=== EXTRACT PROVIDED ===

Fr. Pavel Florensky was born in 1882 to an educated, rather secular family in Azerbaijan, then part of the Russian Empire. He was educated in Tbilisi and later at Moscow. His non-religious parents gave him appreciation of science (from his father, an engineer) and of the arts (from his mother). But, starting from his teen years, he began to see that this was not everything after suffering spiritual crises and having mystical experiences. Like St. Augustine, his parents had helped given him a desire to become a well-educated man with a decent career, but again like Augustine, his religious experiences changed this: “Suddenly, all empty hope for my career lost its appeal; and I was left with an unbelievable fire in my heart, desiring the deathless qualities of Wisdom, and I made a start to rise up and return to Thee” (Confessions, 3.4.7).

=== ENTRIES PROVIDED ===

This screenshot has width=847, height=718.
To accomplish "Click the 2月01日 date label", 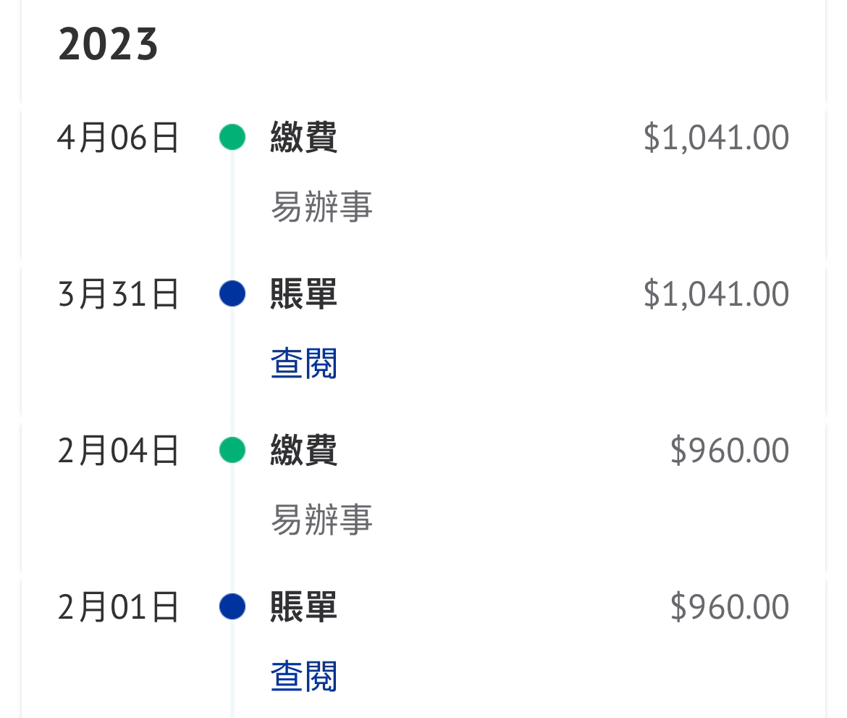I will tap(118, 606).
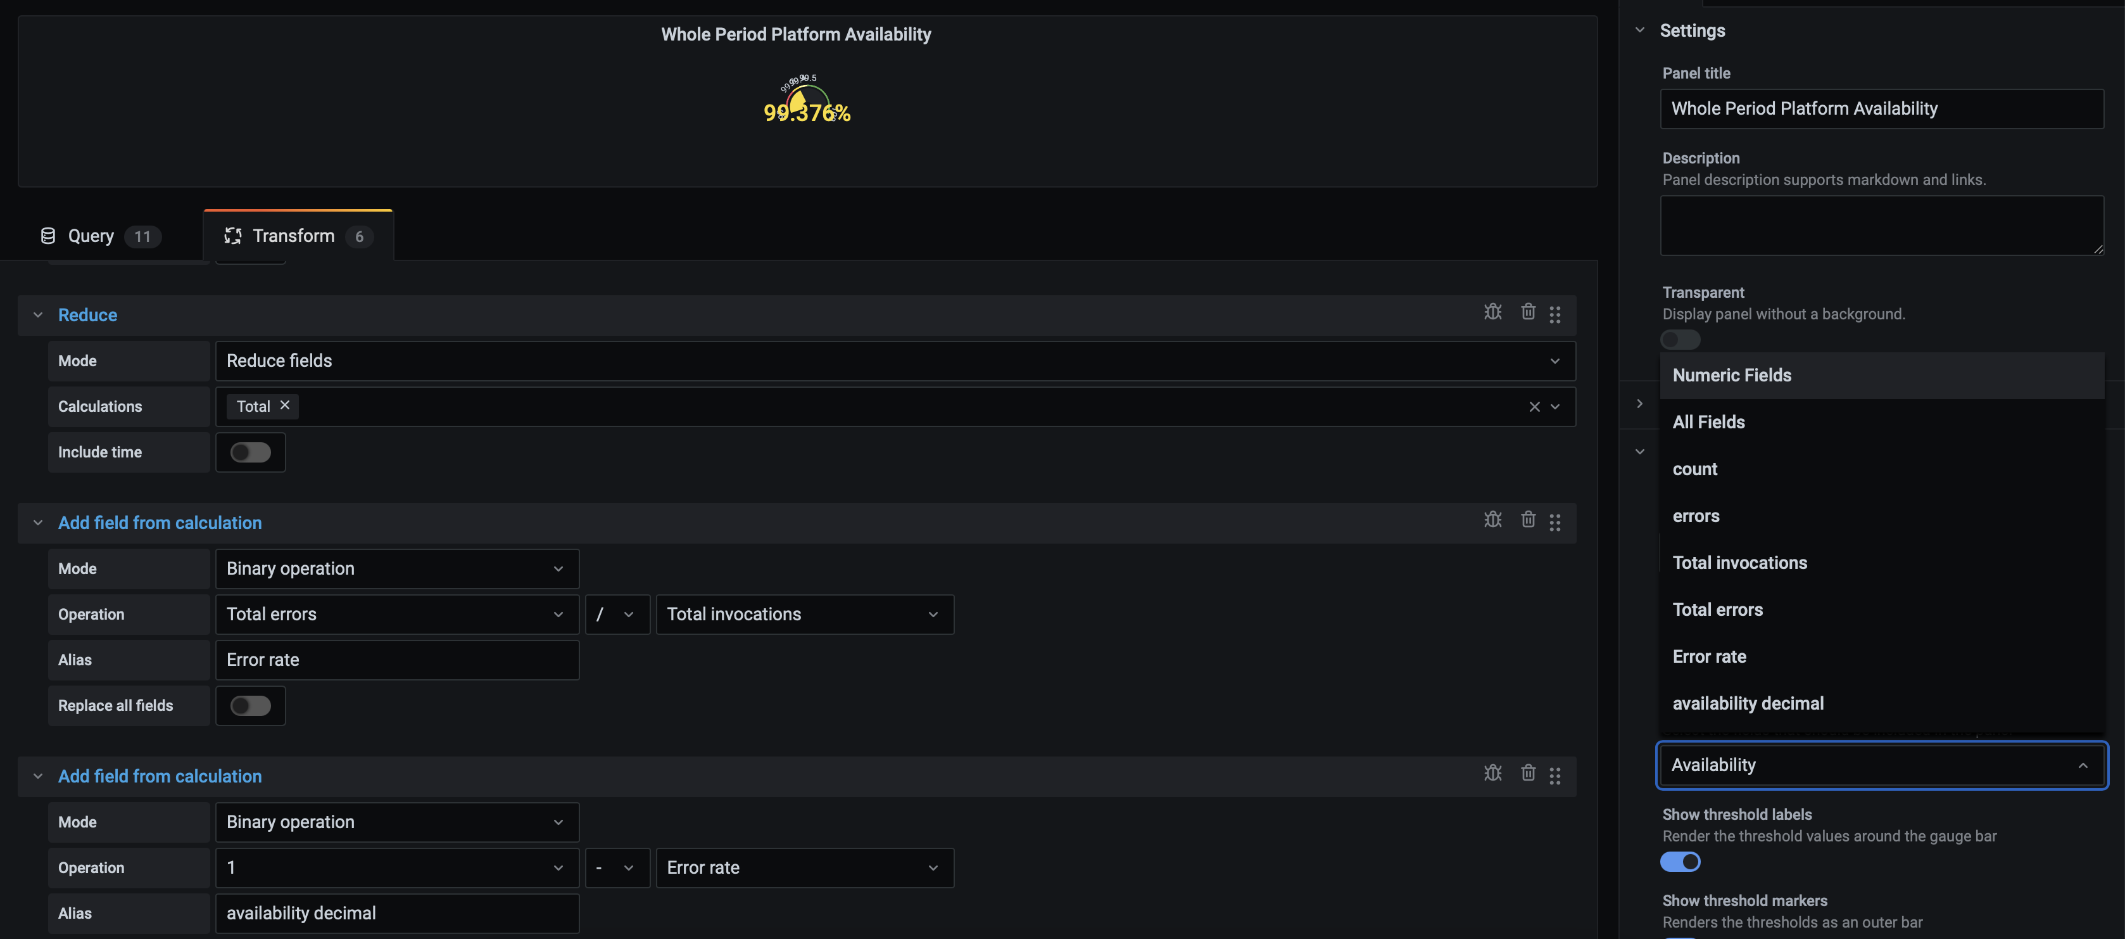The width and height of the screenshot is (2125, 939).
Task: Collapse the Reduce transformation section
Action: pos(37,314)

===
=== ENTRIES PROVIDED ===

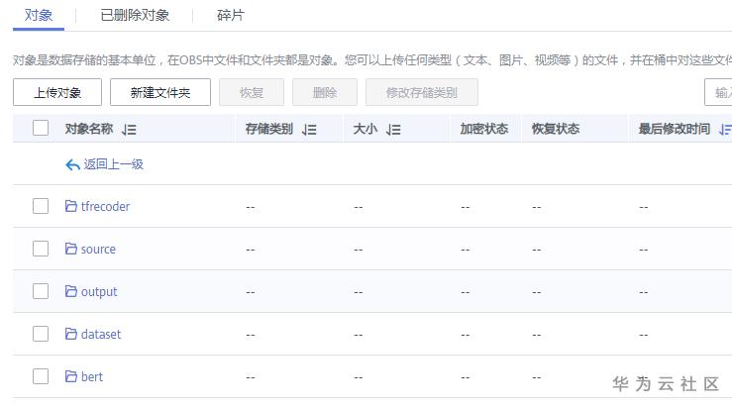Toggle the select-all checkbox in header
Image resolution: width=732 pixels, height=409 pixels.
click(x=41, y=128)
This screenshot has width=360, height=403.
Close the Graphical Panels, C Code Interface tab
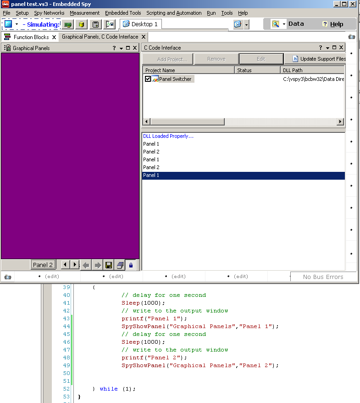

===

:: WHAT TO DO ::
Answer these from the passage on Pavel Florensky.
(a) In what year and where was he born?
(b) What was his father's occupation, and what appreciation did his father give him?
(c) What citation follows the quotation at the end?
These records are drawn from a separate source.

:: RESULT BELOW ::
(a) He was born in 1882 in Azerbaijan, then part of the Russian Empire.
(b) His father was an engineer and gave him an appreciation of science.
(c) Confessions, 3.4.7.